An excellent example of deceptive, but truthful conduct, is contained in Miller v. American Family Publishing, 284 N.J. Super 67, 76 (App. Div. 1995), where the Court held that the plaintiffs establish a prima facie case and the defendant’s Motion for Summary Judgment should be denied. In Miller, the plaintiffs contended that the defendant’s advertising materials were deceptive and violated the New Jersey Consumer Fraud Act in three respects. First, plaintiff said that the defendants deliberately planted the impression that the chances of winning in its sweepstakes were enhanced by ordering a magazine subscription. Second, plaintiffs claimed that those who responded to defendant’s earlier mailings were, thereafter, urged to submit further responses from misrepresentations that they had survived a “winnowing down” process which had placed them in a select group of finalists and had increased their chances of winning. Thirdly, plaintiffs pointed to defendant’s “alert” to sweepstakes participants who had not ordered the magazines, implying that a continued failure to subscribe would lead to their being dropped from the contest. The Court held as follows:
” . . . here the entire tenor of the defendant’s promotional literature has the capacity to mislead. It misleads by strongly implying that purchase of a magazine subscription will enhance one’s chances of winning the sweepstakes. It misleads by saying (not just implying) that the contestant to whom the mailing is addressed has survived some earlier thinning-out process and now has an enhanced likelihood of success in the sweepstakes. And, it misleads by indicating that if the reader does not buy a subscription, he or she will be dropped from any opportunity to win the sweepstakes.” Id. at 83.

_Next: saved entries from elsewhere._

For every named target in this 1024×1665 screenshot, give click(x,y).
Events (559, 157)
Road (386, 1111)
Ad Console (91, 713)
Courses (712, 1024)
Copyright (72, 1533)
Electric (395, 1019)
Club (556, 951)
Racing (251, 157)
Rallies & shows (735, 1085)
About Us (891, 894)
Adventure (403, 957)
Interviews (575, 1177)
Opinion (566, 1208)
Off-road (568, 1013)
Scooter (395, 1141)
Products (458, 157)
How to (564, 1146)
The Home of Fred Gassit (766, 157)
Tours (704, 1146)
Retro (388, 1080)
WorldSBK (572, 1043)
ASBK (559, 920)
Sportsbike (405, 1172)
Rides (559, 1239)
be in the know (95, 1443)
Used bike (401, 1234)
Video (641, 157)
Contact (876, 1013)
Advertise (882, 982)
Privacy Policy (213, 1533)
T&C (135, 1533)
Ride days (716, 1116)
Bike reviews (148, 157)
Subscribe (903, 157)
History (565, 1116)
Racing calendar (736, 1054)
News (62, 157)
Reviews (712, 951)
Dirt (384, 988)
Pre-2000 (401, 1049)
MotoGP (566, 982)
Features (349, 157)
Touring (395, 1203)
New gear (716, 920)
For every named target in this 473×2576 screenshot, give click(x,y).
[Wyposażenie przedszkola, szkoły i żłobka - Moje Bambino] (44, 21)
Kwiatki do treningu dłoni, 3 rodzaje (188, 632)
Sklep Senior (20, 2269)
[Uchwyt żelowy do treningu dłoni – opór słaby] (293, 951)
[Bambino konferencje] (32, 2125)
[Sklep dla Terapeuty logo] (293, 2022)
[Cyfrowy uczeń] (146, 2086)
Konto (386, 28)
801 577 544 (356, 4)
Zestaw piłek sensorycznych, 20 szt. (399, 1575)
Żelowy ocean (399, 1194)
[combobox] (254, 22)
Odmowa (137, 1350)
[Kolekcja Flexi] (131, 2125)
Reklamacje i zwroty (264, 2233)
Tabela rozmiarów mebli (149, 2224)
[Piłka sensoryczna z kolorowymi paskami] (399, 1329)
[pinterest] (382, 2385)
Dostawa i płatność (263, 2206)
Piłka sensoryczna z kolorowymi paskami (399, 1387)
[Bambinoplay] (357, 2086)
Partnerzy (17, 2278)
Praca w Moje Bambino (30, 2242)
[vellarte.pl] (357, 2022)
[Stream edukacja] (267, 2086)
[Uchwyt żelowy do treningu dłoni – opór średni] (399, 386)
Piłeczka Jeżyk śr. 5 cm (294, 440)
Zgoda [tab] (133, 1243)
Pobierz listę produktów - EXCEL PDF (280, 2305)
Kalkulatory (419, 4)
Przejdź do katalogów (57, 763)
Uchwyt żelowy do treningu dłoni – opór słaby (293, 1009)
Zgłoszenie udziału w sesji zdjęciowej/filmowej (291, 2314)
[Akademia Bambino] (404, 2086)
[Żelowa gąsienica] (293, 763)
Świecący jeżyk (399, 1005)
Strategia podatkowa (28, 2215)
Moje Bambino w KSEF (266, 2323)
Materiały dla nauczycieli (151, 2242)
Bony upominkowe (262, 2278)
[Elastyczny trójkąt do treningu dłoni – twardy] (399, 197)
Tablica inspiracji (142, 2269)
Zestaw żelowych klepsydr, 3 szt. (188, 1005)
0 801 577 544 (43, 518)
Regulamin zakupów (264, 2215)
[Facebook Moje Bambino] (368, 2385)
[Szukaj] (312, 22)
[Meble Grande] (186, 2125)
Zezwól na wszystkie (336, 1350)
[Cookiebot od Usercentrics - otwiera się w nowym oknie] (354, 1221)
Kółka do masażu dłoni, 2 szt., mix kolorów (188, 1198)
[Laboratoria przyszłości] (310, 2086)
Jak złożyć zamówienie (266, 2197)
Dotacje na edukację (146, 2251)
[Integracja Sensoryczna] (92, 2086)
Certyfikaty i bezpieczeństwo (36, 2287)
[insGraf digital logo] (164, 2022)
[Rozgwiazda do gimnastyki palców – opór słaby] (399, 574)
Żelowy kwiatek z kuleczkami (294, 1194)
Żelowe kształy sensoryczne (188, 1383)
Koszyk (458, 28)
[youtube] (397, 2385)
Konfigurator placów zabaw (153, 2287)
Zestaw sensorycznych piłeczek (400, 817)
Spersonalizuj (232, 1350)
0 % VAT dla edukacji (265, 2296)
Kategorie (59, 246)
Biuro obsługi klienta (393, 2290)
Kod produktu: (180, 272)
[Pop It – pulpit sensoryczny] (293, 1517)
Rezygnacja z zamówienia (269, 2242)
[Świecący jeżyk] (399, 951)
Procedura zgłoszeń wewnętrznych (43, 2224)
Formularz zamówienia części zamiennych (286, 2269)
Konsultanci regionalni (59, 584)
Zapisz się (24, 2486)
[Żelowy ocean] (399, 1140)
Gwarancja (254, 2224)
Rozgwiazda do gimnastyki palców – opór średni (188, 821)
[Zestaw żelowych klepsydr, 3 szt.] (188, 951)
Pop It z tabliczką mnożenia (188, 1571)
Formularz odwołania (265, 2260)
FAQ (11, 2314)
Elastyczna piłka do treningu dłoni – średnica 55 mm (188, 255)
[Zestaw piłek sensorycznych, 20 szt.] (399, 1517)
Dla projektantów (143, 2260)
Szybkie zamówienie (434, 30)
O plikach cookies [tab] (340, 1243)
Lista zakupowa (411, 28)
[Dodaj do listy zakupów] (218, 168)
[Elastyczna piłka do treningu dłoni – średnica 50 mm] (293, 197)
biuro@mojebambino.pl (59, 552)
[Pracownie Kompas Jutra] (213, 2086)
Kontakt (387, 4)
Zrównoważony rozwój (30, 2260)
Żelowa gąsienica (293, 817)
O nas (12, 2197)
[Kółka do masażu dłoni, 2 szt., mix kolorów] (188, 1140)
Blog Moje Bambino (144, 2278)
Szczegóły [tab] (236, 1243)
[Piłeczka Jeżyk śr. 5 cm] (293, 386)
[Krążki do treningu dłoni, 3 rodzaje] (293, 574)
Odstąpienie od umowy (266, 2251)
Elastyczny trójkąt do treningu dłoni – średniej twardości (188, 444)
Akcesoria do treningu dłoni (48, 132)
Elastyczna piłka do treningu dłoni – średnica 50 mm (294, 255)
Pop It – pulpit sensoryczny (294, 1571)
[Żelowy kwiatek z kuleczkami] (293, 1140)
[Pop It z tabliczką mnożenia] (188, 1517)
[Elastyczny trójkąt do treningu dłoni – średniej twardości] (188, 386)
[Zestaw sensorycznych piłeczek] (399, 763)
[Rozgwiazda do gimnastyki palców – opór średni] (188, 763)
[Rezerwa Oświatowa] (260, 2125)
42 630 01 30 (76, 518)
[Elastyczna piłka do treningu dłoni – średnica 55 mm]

The Court held specifically that neither the defendant’s disclaimers, nor the literal truth of the solicitations, constituted a defense to any of the plaintiffs’ claims. Id. at 84.
Miller was pre-dated by the case of Barry v. Arrow Pontiac, 193 N.J. Super 613 (1984), (App. Div. 1984), wherein the Appellate Division held that the automobile dealership advertising “dealer invoice” prices was inherently deceptive. The Court held as follows:
“When a dealer advertises that he is selling a car for what it costs, the reader can easily be misled into believing that if he purchased the car, he would be getting a bargain, not realizing that the advertiser’s idea of the cost may include a portion of overhead and payment to manufacturers, which would be later refunded.”
As can be seen by the applicable case law, the New Jersey Courts have a long history and strong tradition of prohibiting deceptive conduct.
In respect of what constitutes an “unconscionable commercial practice, this Court explained in Kugler v. Romain that unconscionability is “an amorphous concept obviously designed to establish a broad business ethic.” The standard of conduct that the term “unconscionable” implies is lack of “good faith, honesty in fact and observance of fair dealing.” Id. at 544, 279 A.2d 640.106. See Herner v. House of America,349 N.J.Super 89 (App.Div 2002)
The model civil jury charge defines the following:
“Deception” is conduct misleading to an average consumer. It does not matter that at a later time it could have been explained to a more knowledgeable and inquisitive consumer, nor need the conduct or advertisement actually have misled the plaintiffs. The fact that the defendants may have acted in good faith is unimportant. It is the capacity to mislead that is important.
“Unconscionable commercial practice” is an activity in the public marketplace which is basically unfair or unjust and/or which materially departs from standards of good faith, honesty in fact and fair dealing. To find a commercial practice to be unconscionable, there should be factual dishonesty and a lack of fair dealing.
“Fraud” is a perversion of the truth, a misstatement or a falsehood communicated to another person creating the possibility that the other person will be cheated
See the model jury instruction for consumer fraud section 4.23
The term unconscionable must be interpreted liberally to effectuate the remedial purpose of the Consumer Fraud Act. Associates Home Equity Services v. Troup 343 N.J.Super 254, 278 (App.Div 2001).
Similar principles have been affirmed in the Federal system. In Kraft v. F.T.C., 970 F. 2d. 311, 7th. Cir. (1992), the Circuit Court held that the company’s advertisements were deceptive, despite the fact that they were literally true. In Kraft, the defendant claimed that cheese slices had five ounces of milk and, thus, were concentrated with calcium. There was subscript in the advertisement indicating that a cheese slice has 70 percent of the calcium of five ounces of milk. The ad was literally true, but inherently deceptive, nonetheless. The 7th Circuit upheld the FTC’s determination that the ad was misleading and deceptive. Any misrepresentations that are capable of being interpreted as misleading, should be construed against the defendant. See Continental Wax Corp. v. FTC, 330 F. Supp. 475, (2nd Cir. 1964); Simeon Management Corp. v. FTC, 579 F. Supp. 1137 (9th Cir. 1978).